От запаха жарящегося мяса у меня закружилась голова – чертову прорву времени ничего не ел. Котелок забурлил, я снял его и протянул Марине. Спеша и обжигаясь, она сделала несколько глотков.

Мясо дошло, и я накинулся на него, отрывая зубами большие куски. Хоть бы кто не прилез на запах…

– Можно… мне… – вдруг сказала Марина.

Я взглянул на нее, вспомнив, что ничего не ела с Последнего Поезда.

– Держи.

Отрезал половину, протянул ей.

– Это много.

Я промолчал: конечно, много.

– Не люблю концентрат, – призналась Марина, вытирая рукавом залоснившийся подбородок.

Ну, еще бы.


Шлем-котелок почти опустел, Марина выплеснула мутные остатки на костер.

– Идти сможешь?

Она кивнула.


Снег прекратился. Лес, нахлобучивши мягкие шапки, держал в объятиях уходящую вдаль железнодорожную насыпь. Идти будет не просто.

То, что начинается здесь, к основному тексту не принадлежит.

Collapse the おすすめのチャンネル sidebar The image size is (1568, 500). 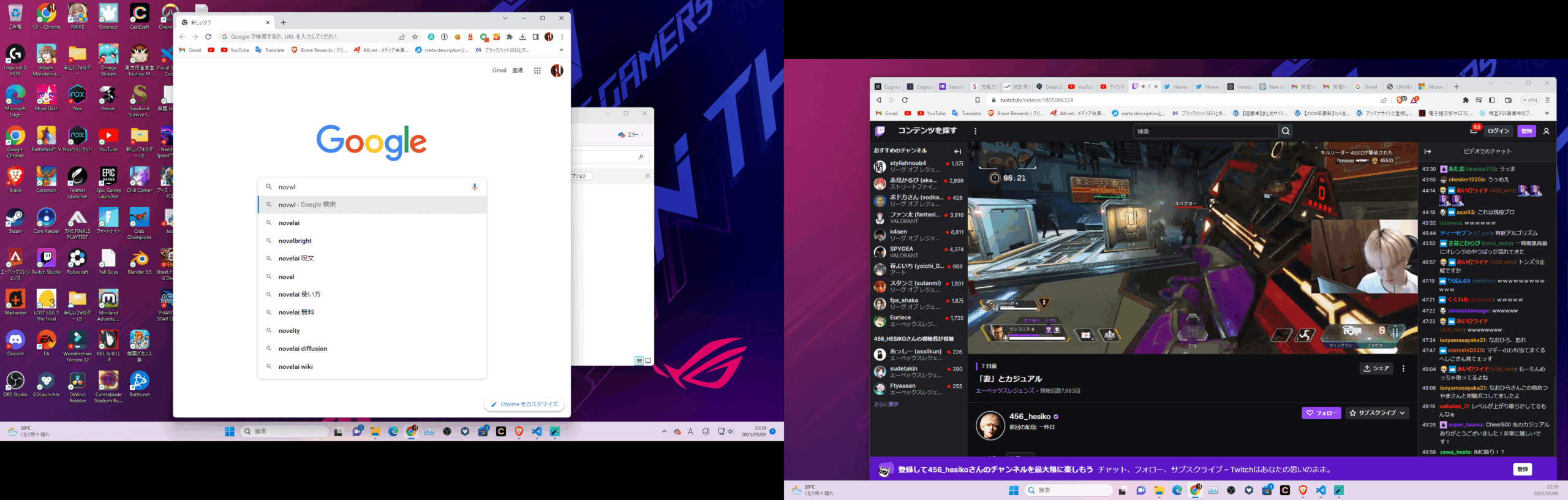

– Какая красота, – сказала девушка.

Показалось солнце. Волосы Марины вспыхнули. Что-то шевельнулось во мне, прямо как на крыше Последнего Поезда, когда я не смог скинуть раненого игрока. Липкий, неотвязчивый страх за Теплую Птицу исчез.

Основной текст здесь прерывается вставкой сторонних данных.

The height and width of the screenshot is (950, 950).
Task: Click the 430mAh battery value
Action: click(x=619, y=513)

Мне захотелось что-то сказать девушке – но что? Джунгли замерли в ожидании.

Марина смотрела на меня.

Образ другой женщины – Гали из недавнего всполоха – внезапно возник перед глазами; Галя сказала: ты игрок, Андрюша. Страх перед смертью вновь овладел мной: кругом были Джунгли.

– Найти бы до вечера КТСМ – на дереве ночевать неохота, – пробормотал я.

Марина кивнула.


На каменных стенах – рисунки. В углу – уродливый металлический прибор в переплетении разноцветных проводов, заржавленный и мертвый. Крыши нет. Двери – тоже.

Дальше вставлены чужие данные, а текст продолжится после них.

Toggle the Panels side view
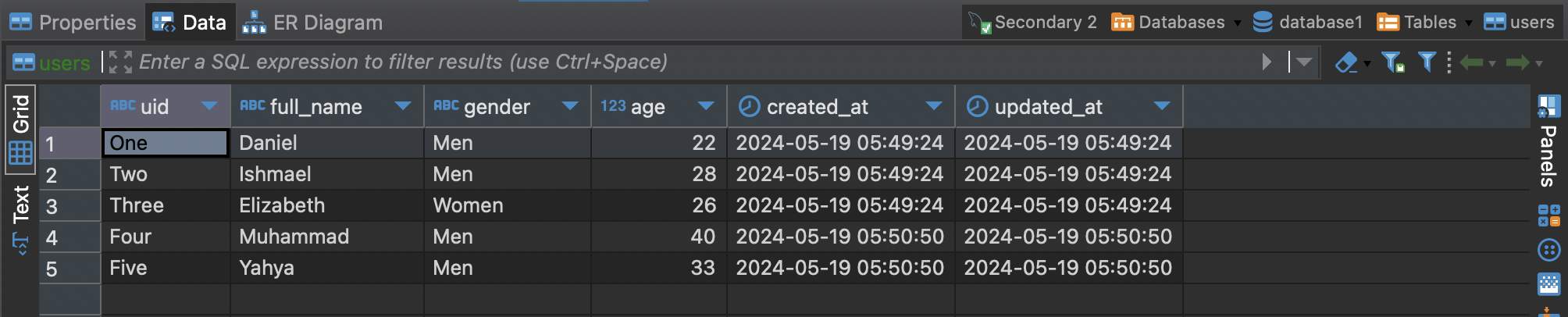1568x317 pixels. pyautogui.click(x=1548, y=141)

Марина положила на земляной пол рюкзак, автомат. Принялась

рассматривать рисунки.

– Что там?

– Посмотри.

Я приблизился. Это было изображение трахающихся мужчины и женщины: мне уже приходилось видеть подобное.

– Схожу за дровами, – хмыкнул я.


Принес сушняка.

– Интересно, для чего бывшим служили эти будки? Не для нас же их строили?

Марина подняла голову.

– Эта будка измеряла скорость поезда.

– Вот как. Откуда ты знаешь?

Она принялась ломать об коленку, плотно стянутую тканью цвета хаки, сухие ветки, складывать на заготовленное место посреди помещения.

– Просто знаю…

– Просто знаешь?

– Ну, прочитала.

Марина улыбнулась моему удивлению.

– Ты умеешь читать?

– Да.

Мне стало не по себе: я-то думал, что единственный в Джунглях умею читать… Совсем немного – надписи на стенах, ржавые таблички, но все же…

А Марина… Я ведь совсем не знаю, кто она.

– Все бывшие умели читать, – нахмурив лоб, проговорила девушка. – Они не всегда думали о еде и о том, как выжить. Очень часто бывшие задумывались о том, как устроен мир, о том, как сделать жизнь лучше. О справедливости и коварстве, о дружбе, предательстве, – она на мгновение замерла, – о любви и счастье.